GOAL OF THE EXERCISE. Print the listing below only from the line that has "Open post options chevron at top right" through the line that has "The height and", exactly, and drop any picture.

PROVIDED DATA.
*** Block opens ***

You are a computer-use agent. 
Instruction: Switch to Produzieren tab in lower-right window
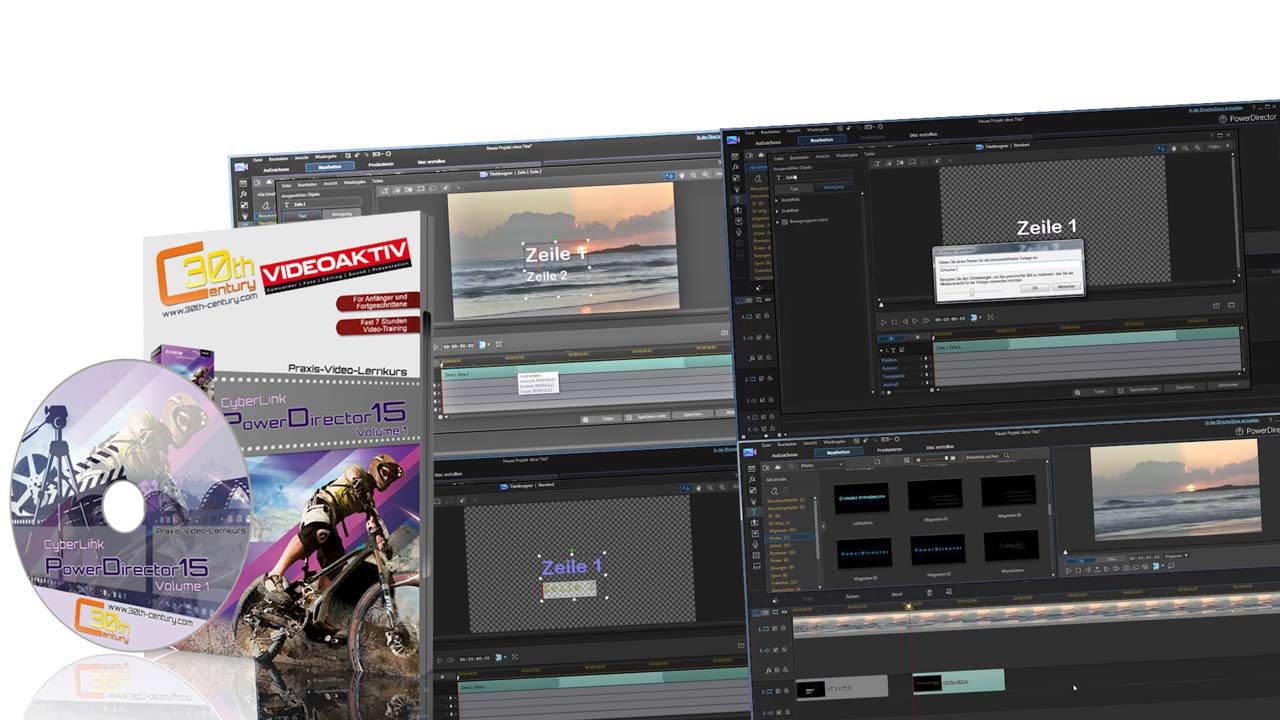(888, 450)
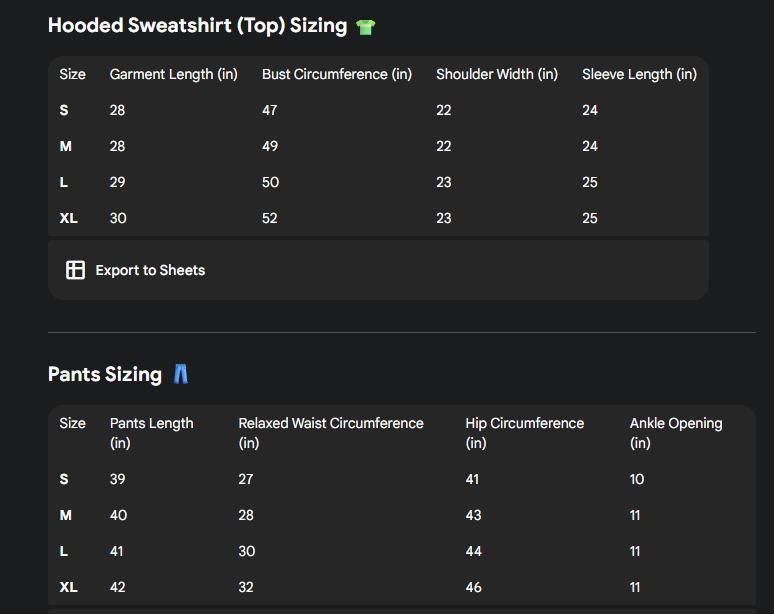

*** Block closes ***
*** Block opens ***

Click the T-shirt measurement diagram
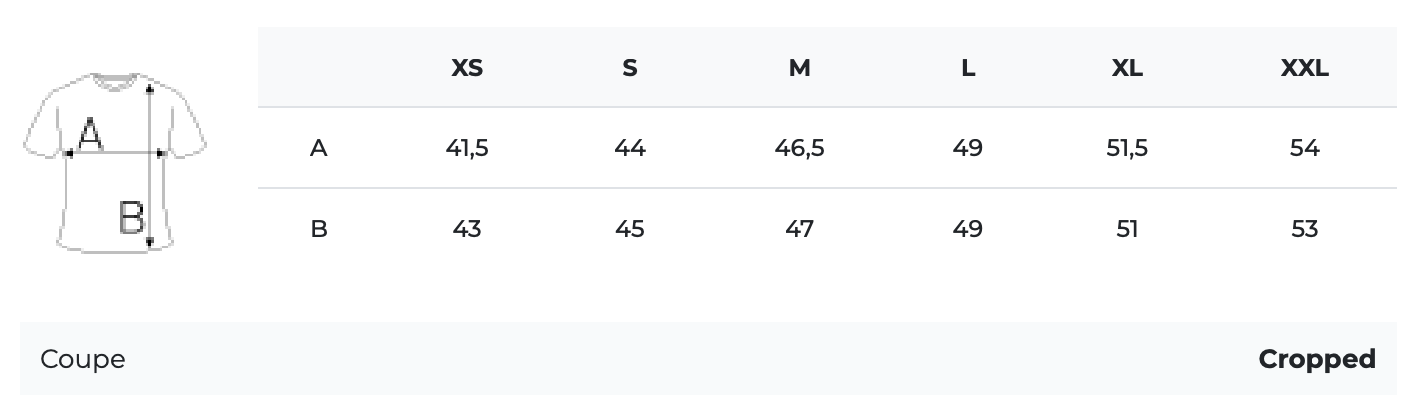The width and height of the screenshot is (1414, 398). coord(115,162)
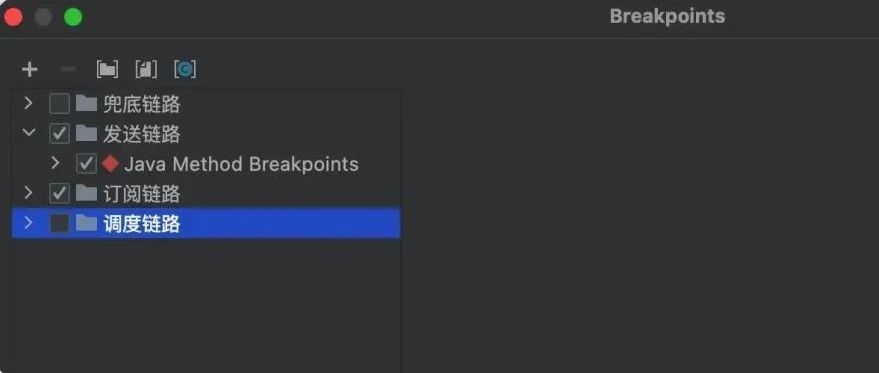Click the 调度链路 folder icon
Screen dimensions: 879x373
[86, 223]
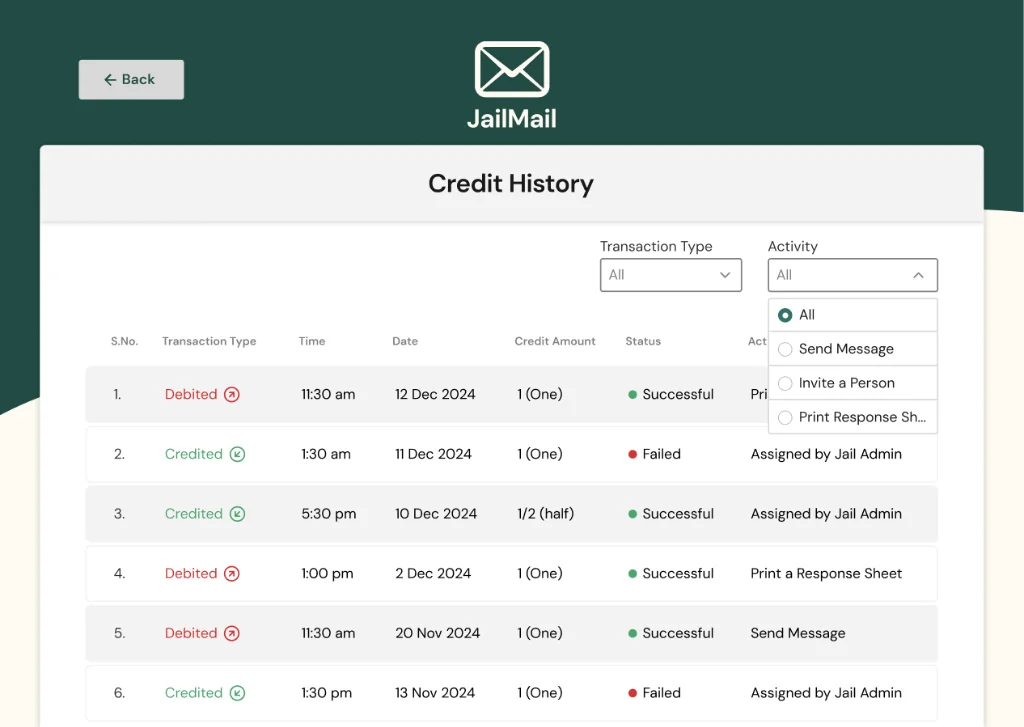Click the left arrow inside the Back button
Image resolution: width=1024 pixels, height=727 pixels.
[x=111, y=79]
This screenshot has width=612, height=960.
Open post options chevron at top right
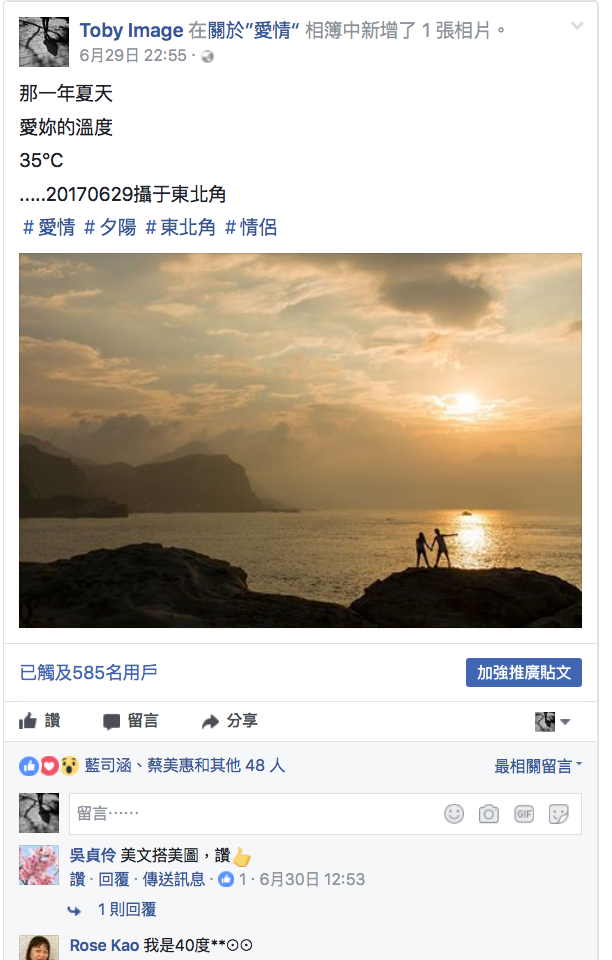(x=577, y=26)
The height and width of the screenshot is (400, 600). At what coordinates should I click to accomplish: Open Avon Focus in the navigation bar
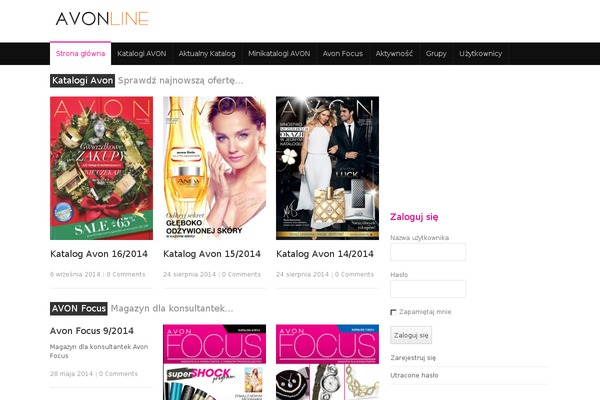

*** Block closes ***

RESPONSE BOX.
Open post options chevron at top right
(x=577, y=26)
The height and width of the screenshot is (400, 600). At what coordinates should I click to accomplish: Open Avon Focus in the navigation bar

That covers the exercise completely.